Instructions for the task: Return every entry exactly. Leave nothing out.
Segment Open
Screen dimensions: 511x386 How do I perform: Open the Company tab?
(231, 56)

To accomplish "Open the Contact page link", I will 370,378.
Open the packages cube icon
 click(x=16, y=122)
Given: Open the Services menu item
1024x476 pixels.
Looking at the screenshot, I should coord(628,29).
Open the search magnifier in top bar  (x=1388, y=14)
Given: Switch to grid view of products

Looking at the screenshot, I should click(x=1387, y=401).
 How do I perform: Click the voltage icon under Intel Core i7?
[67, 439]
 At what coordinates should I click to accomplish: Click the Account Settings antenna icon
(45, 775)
Segment Closed
Response area:
Screen dimensions: 511x386 How do I perform: Open the Company tab?
(231, 56)

To accomplish "Open the Contact page link", I will 370,378.
Open the packages cube icon
 click(x=16, y=122)
Given: Open the Services menu item
1024x476 pixels.
Looking at the screenshot, I should coord(628,29).
Open the search magnifier in top bar  (x=1388, y=14)
Given: Switch to grid view of products

Looking at the screenshot, I should click(x=1387, y=401).
 How do I perform: Click the voltage icon under Intel Core i7?
[67, 439]
 At what coordinates should I click to accomplish: Click the Account Settings antenna icon
(45, 775)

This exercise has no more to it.